As previously mentioned, a medical provider must properly perfect their lien in order to receive a portion of the plaintiff’s proceeds from a settlement or judgment. In order to perfect, a medical provider must do three things: (1) The medical provider must furnish all medical record requests to the plaintiff or plaintiff’s attorney free of charge; (2) The medical provider must furnish all medical bill requests to the plaintiff or plaintiff’s attorney free of charge; and (3) The medical provider must give an affirmative written notice of the lien to either the plaintiff or the plaintiff’s attorney. If a medical provider fails to comply with any of the three listed items, then the plaintiff’s attorney is not required to pay the medical bill out of the proceeds of any settlement or judgment.
Let’s look at an illustration of a perfected lien in which portions of the proceeds will have to be used and an invalid lien in which portions of the proceeds will not have to be used. Imagine Steve was in a car accident with James and James was at fault. Steve was injured in the accident and had to go to the hospital for his injuries. While checking out of the hospital, Steve did not have to pay for any of his hospital bills, nor did he have to use his insurance. Two weeks later, Steve’s attorney contacts the hospital and requests both the medical bills and medical records for Steve. The hospital sends Steve’s bill and medical records to the attorney free of charge, along with an affirmative letter stating that the hospital has taken a lien on any proceeds Steve may receive from the accident. In this illustration, the hospital properly “perfected” their lien (they did not charge for medical bills or records and sent an affirmative letter confirming their lien).

**Excerpted data:**
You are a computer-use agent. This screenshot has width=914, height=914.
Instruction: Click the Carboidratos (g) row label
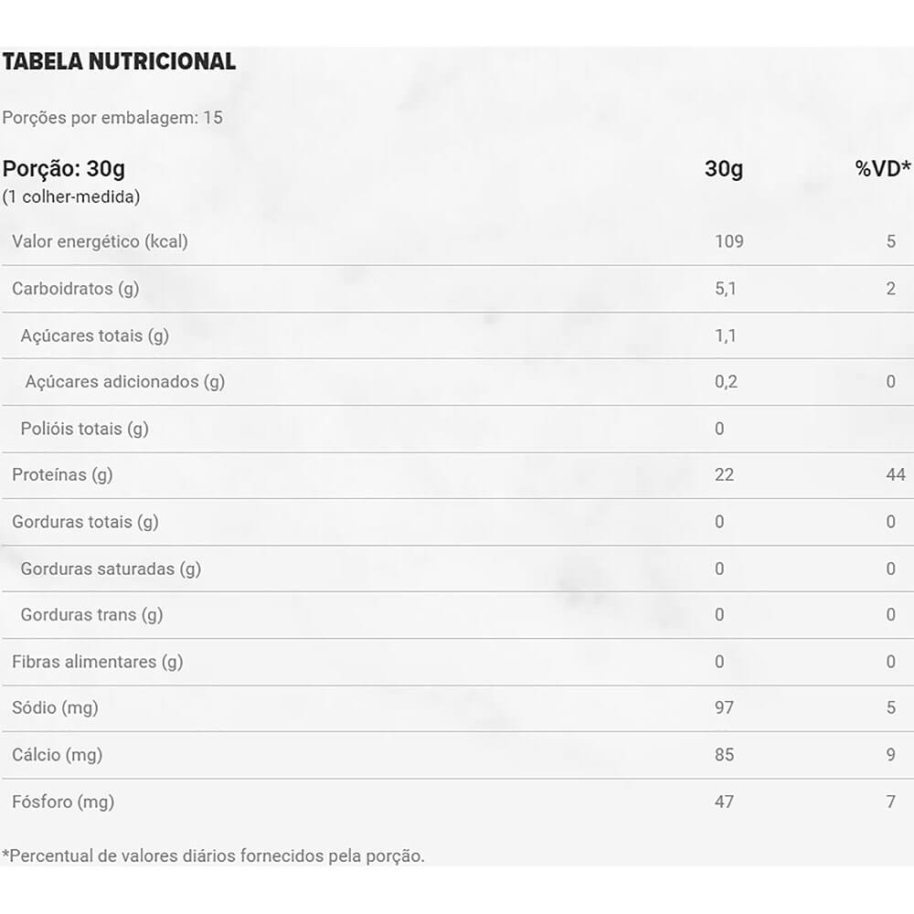(x=76, y=289)
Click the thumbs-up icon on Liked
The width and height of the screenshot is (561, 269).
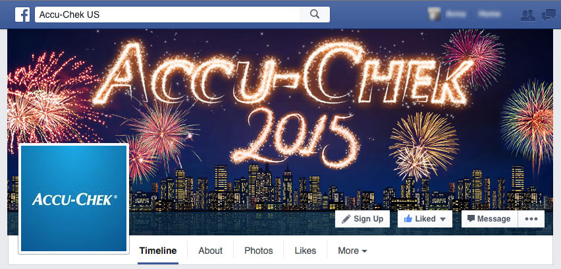pos(408,219)
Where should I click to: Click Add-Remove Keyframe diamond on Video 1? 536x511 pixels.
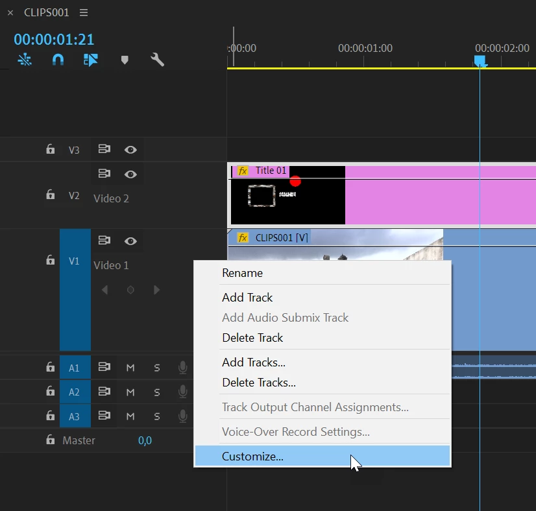click(x=130, y=290)
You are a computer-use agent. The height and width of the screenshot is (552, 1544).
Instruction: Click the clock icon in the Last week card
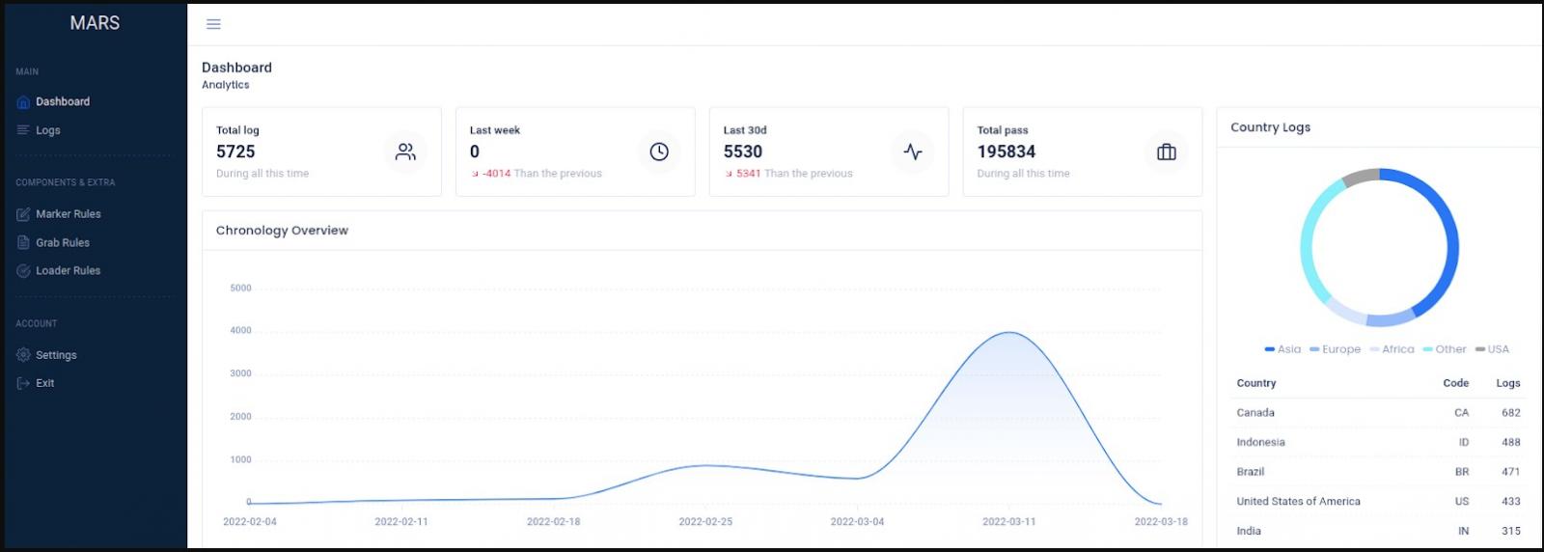coord(659,152)
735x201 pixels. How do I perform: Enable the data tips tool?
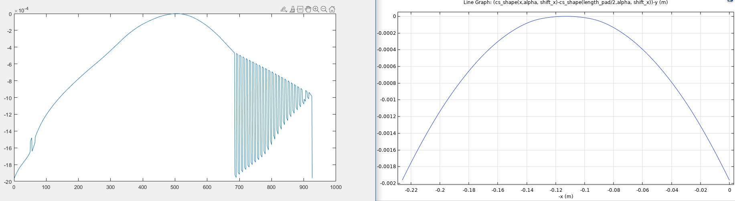[x=300, y=9]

**Problem:**
Reproduce the part of the medical lien text that begins with the words containing "As previously mentioned, a" and ends with "any settlement or judgment.". Rely only on the text about medical liens.

**Task solution:**
As previously mentioned, a medical provider must properly perfect their lien in order to receive a portion of the plaintiff’s proceeds from a settlement or judgment. In order to perfect, a medical provider must do three things: (1) The medical provider must furnish all medical record requests to the plaintiff or plaintiff’s attorney free of charge; (2) The medical provider must furnish all medical bill requests to the plaintiff or plaintiff’s attorney free of charge; and (3) The medical provider must give an affirmative written notice of the lien to either the plaintiff or the plaintiff’s attorney. If a medical provider fails to comply with any of the three listed items, then the plaintiff’s attorney is not required to pay the medical bill out of the proceeds of any settlement or judgment.